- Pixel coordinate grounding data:
..........

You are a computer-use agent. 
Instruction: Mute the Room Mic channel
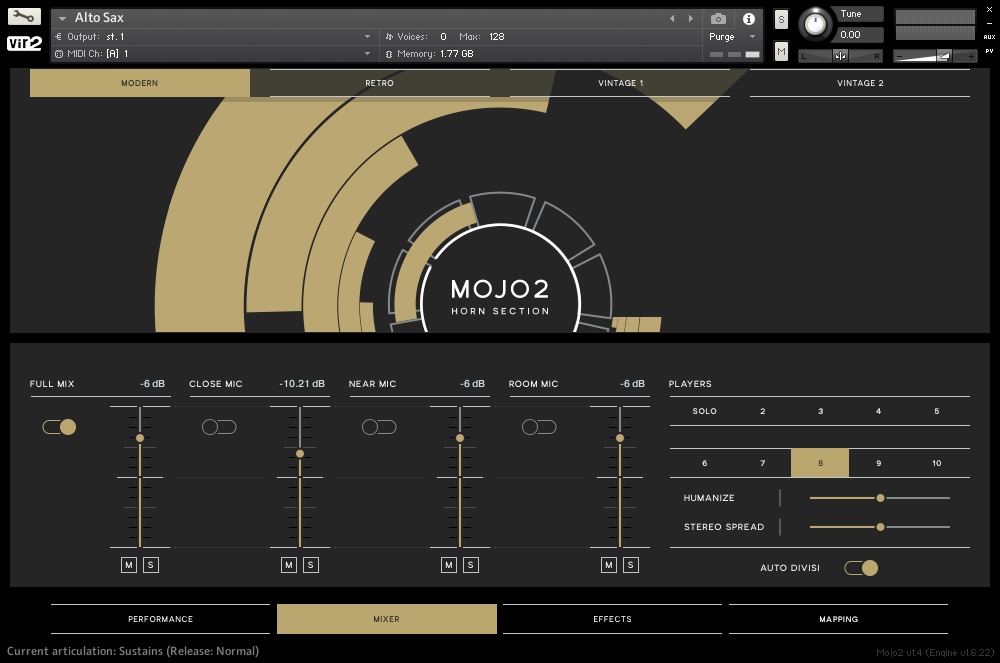pos(608,564)
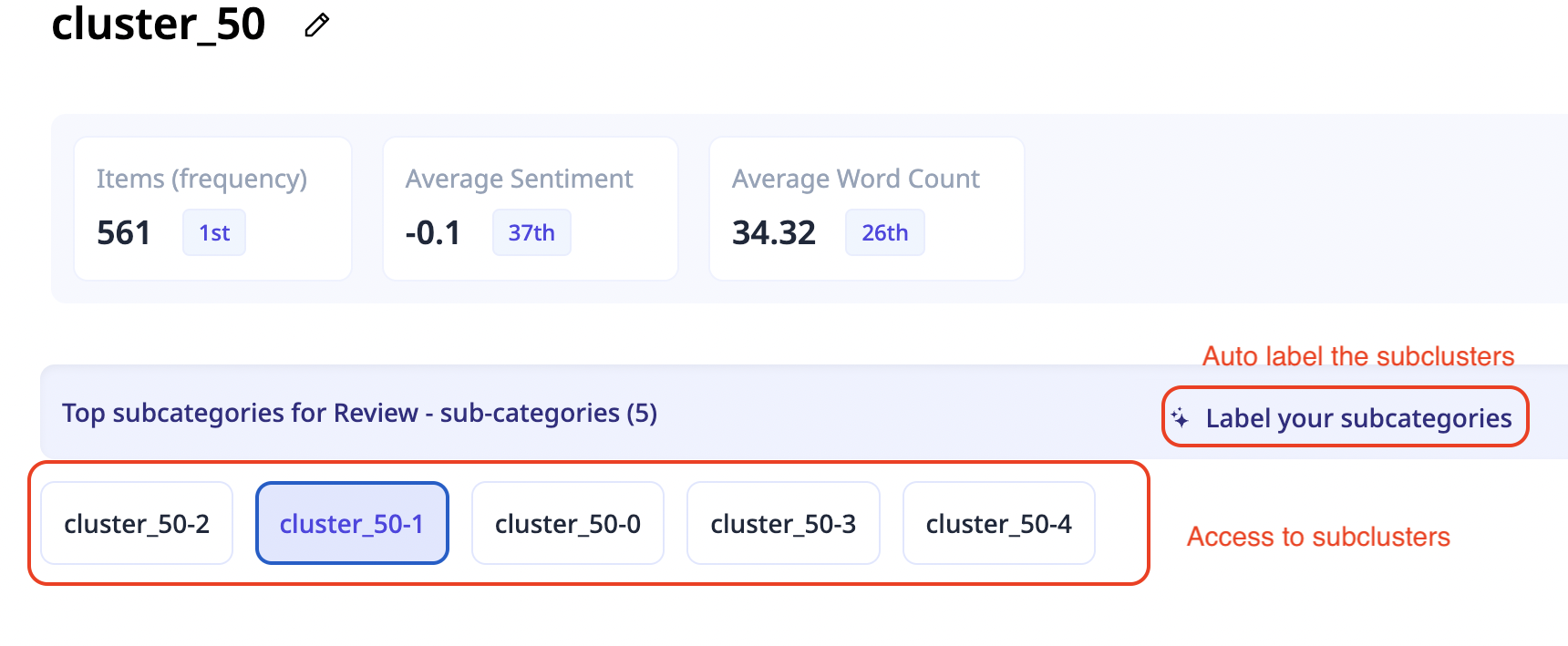Viewport: 1568px width, 646px height.
Task: Click the Auto label the subclusters annotation
Action: (x=1357, y=356)
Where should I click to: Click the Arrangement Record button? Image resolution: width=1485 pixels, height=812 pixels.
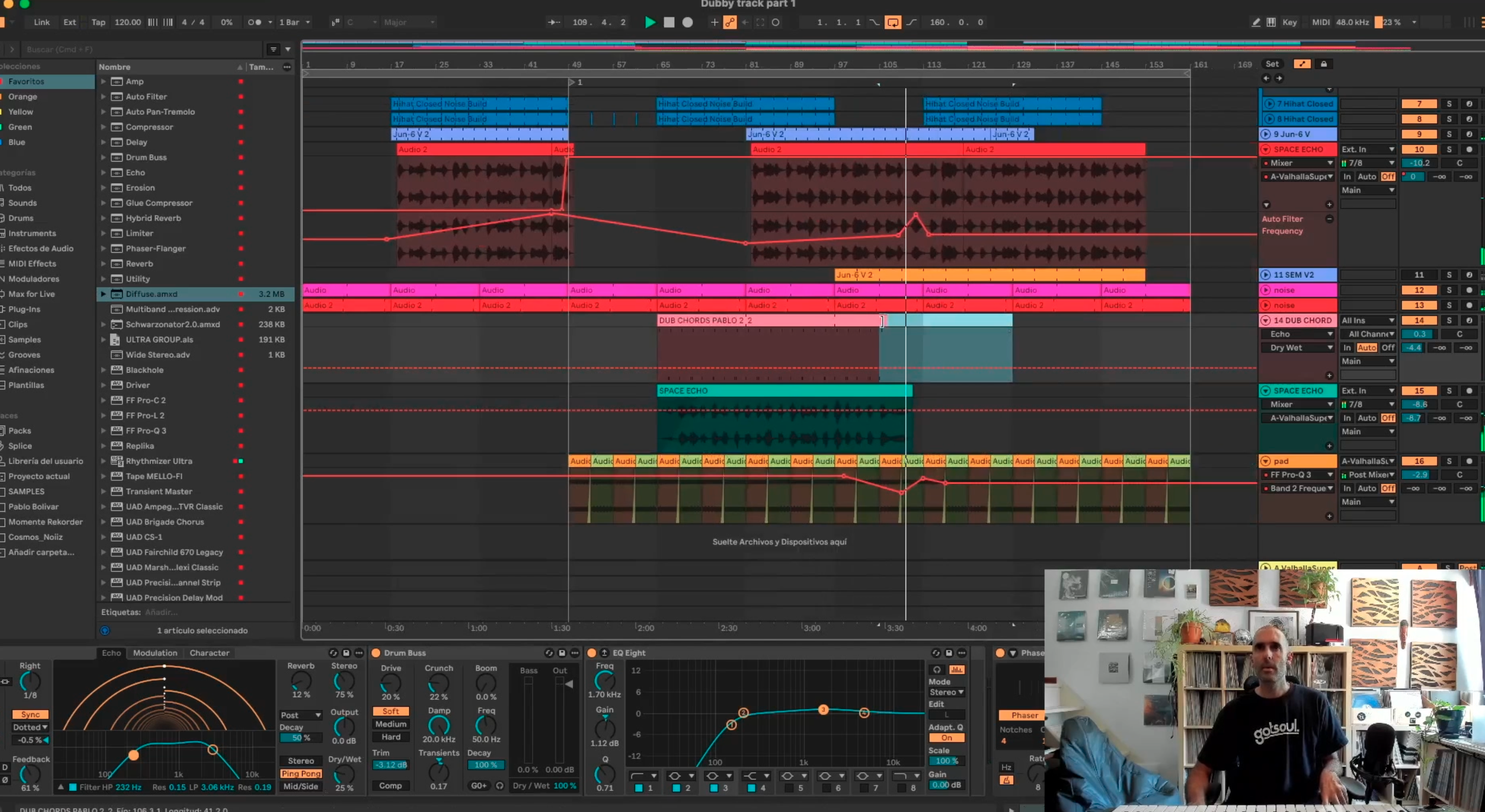point(688,22)
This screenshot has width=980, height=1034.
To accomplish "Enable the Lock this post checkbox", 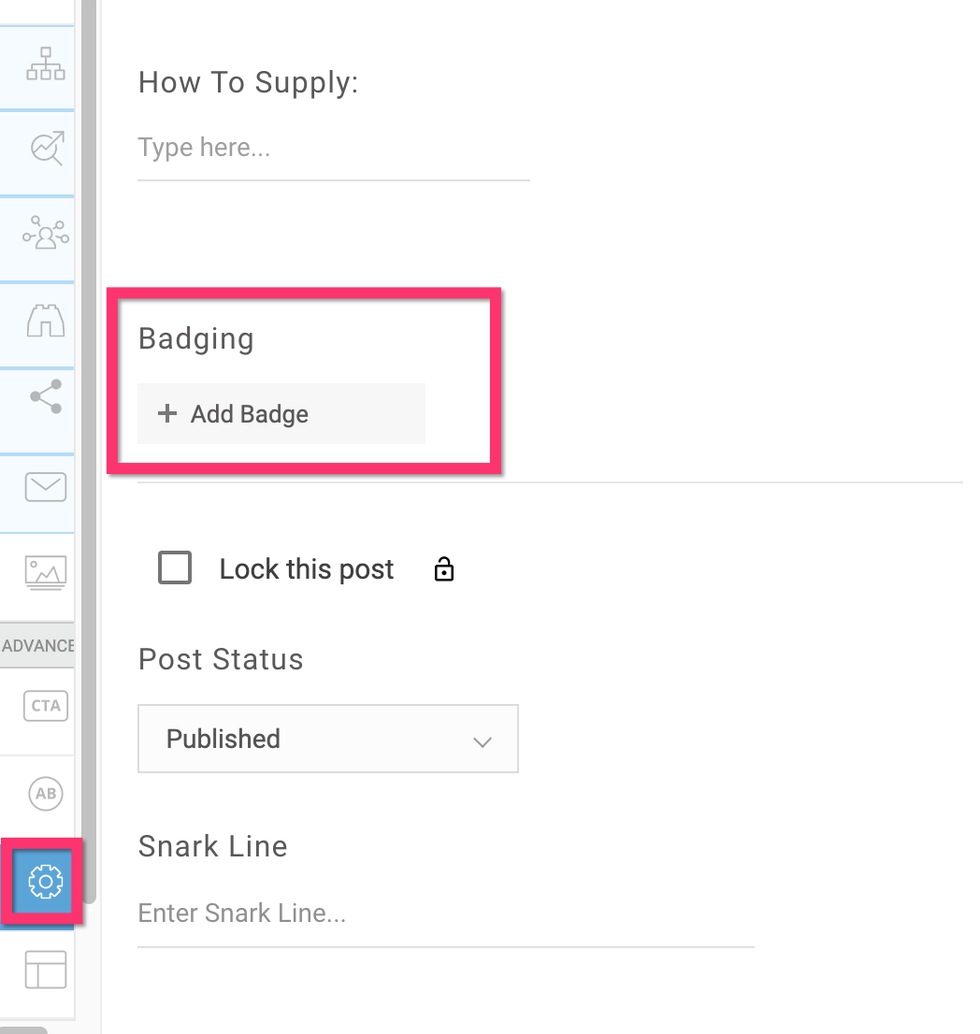I will point(175,569).
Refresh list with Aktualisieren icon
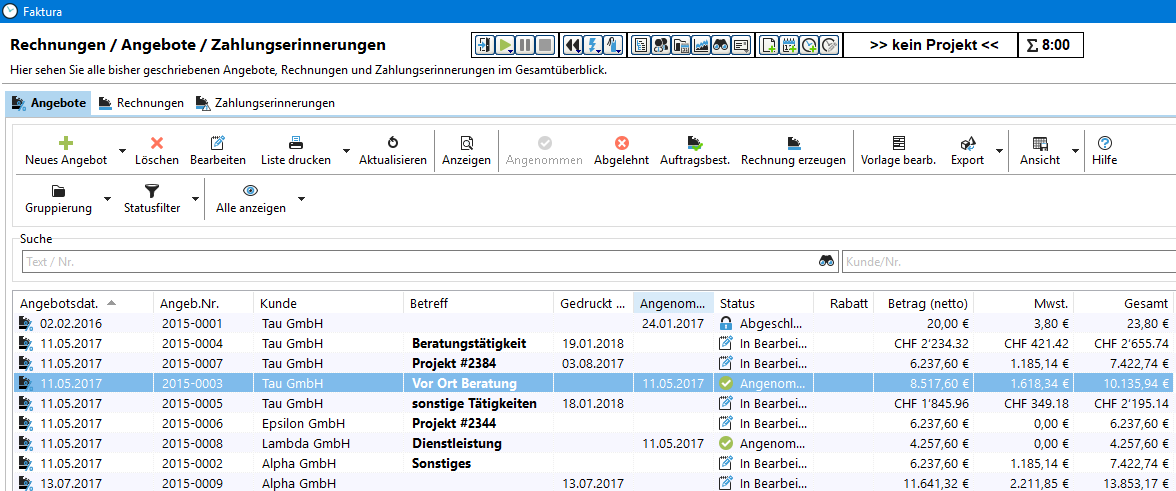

..........

- Work task: Set down word for word the lines from the opening of the entries above through the line that contains "This screenshot has width=980, height=1034.", and omit every picture.

- Response:
You are a computer-use agent. 
Instruction: Mute the Room Mic channel
pos(608,564)
Viewport: 1568px width, 646px height.
Task: Click the Auto label the subclusters annotation
Action: (x=1357, y=356)
Where should I click to: Click the Arrangement Record button? Image resolution: width=1485 pixels, height=812 pixels.
point(688,22)
This screenshot has width=980, height=1034.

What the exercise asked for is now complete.